Now, nearly three years since the birth of Norah, Amelia is due to give birth to baby number two shortly. ”We're really excited and I guess nervous. We've put a lot of effort and energy and supports in place to kind of ensure things are different this time in a positive way.”

“As soon as we found out I was pregnant, the GP straight away kind of put the referrals into place and I got linked up with a midwifery group called Family Support, so they’re for more vulnerable women and families. And it's kind of like the group midwifery practice, in that I see the same midwife and she comes to my house. It's just that she won't be there for the birth, but then she'll come postnatally for six weeks as well. So that's been really great, because that continuity of care is such a massive part of good practice… I don't know if it's offered everywhere, but at our local hospital, that's one of the free models of care.”

“And then I've seen a psychiatrist privately and then also since becoming pregnant, she works through the local hospital as well, so she's managing the antipsychotic side of things. And, yeah, for this birth, we'll be having a five day stay, give or take, depending on how things go.”

“I guess some people might not know, but once you've had a postpartum psychosis, there's a 50% chance of it reoccurring.”

“I haven't had to go on any medication in the pregnancy, but I will be taking Olanzapine pretty much as soon as the baby is born, prophylactically, for maybe I think they've said at least three months, but it could be six or twelve months, we'll just see what happens, and that's just to ensure things kind of stay well and good.”

“That was a big decision to kind of come to terms with having already taken the medication and knowing what changes it made to me and my mind and my body. But, yeah, we kind of decided that the risks outweigh the benefits. And I'm happy to start that, especially because it's safe with breastfeeding.”

“I've been seeing the same psychologist again, which has been really helpful.”

“Sandy and I have done, we did hypnobirthing, actually, with Norah, with Norah's pregnancy, and kind of kept that mind frame for this labour and birth. And I've done some debriefs and kind of just more mindfulness practise and yoga and meditation.”

“I engaged with, as probably lots of listeners know about, B from Core and Floor Restore. So she did an amazing one and a half hour debrief and birth prep session with me, and that was incredible. So I'm really grateful for that experience, too.”

“So Norah's turning three next week. Wild. It's just weird, the timing as well, with this next baby, because we're going through similar things at the same time of year.”

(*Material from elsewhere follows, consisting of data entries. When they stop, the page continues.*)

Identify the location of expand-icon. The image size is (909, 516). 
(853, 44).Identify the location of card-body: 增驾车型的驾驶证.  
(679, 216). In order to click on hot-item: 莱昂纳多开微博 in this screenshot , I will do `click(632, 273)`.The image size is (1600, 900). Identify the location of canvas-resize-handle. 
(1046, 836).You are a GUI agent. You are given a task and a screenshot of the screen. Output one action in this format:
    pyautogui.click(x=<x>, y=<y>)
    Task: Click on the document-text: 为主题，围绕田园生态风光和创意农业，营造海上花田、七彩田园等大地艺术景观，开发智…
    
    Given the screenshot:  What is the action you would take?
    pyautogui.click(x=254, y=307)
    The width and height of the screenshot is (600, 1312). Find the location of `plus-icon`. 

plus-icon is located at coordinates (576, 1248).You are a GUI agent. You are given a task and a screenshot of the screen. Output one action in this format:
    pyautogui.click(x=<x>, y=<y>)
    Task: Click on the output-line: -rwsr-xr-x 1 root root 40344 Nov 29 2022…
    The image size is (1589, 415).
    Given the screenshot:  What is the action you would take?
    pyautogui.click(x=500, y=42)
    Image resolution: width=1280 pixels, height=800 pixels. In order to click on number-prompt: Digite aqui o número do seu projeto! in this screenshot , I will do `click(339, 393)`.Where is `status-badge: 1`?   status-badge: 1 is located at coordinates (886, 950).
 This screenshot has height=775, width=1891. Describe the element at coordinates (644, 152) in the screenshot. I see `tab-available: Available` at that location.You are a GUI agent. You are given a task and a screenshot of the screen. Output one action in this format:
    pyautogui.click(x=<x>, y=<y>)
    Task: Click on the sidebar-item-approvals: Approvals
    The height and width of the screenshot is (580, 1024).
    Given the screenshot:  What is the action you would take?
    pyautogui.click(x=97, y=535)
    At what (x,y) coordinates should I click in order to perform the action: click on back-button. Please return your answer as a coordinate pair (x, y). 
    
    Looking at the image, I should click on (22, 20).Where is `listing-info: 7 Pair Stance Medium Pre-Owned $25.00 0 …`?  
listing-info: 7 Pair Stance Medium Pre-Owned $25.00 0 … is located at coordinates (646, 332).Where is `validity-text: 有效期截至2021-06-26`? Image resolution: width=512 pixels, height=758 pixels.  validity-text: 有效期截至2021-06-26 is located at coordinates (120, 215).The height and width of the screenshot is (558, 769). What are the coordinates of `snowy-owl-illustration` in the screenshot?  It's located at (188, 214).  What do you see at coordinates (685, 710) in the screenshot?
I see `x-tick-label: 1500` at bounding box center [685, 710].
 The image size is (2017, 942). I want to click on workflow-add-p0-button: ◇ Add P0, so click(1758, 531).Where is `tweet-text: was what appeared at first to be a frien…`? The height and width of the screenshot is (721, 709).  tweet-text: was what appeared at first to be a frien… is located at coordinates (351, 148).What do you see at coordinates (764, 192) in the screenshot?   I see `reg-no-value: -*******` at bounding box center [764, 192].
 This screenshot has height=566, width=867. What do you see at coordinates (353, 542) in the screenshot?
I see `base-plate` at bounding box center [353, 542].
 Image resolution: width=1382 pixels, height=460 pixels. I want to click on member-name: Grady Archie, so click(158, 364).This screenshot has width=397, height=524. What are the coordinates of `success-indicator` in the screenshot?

It’s not you, it’s an illness, and there’s no shame in getting help and support and speaking about what’s going on for you...

“I actually studied midwifery for two years straight out of high school - so over ten years ago - but postnatal mental illness, and especially postnatal psychosis, was never mentioned, so I had no idea that it was a thing. I'd heard of postnatal depression and anxiety and yeah, having kind of had episodes of depression and anxiety in my teens and even panic attacks, I was already aware that things could potentially turn for the worst, I guess, in the postnatal period. But, yeah, the psychosis just came out of nowhere and really flawed me.”

“So I think it's really important that, not to scare people, but just for people to be aware that these things happen.”

“It's like any illness, you would go and get help for a physical injury or illness… It doesn't mean you're just the illness. If you've had a psychotic event, you're not a psychopath. There's a lot of support and healing and recovery and you will get better and you're not labelled forever as this person with this illness.”

“So I guess my main message for people is it's not you, it's an illness, and there's no shame in getting help and support and speaking about what's going on for you. I think since going through it all, I found some positives in that my relationships with people are stronger.”

“When you share your vulnerabilities, other people feel safe to kind of open up and, yeah, I think just knowing that there's help out there, people generally want to help. There's nothing worse than sitting on these kinds of thoughts and feelings alone. So, yeah, definitely reaching out and getting that support earlier is really important.”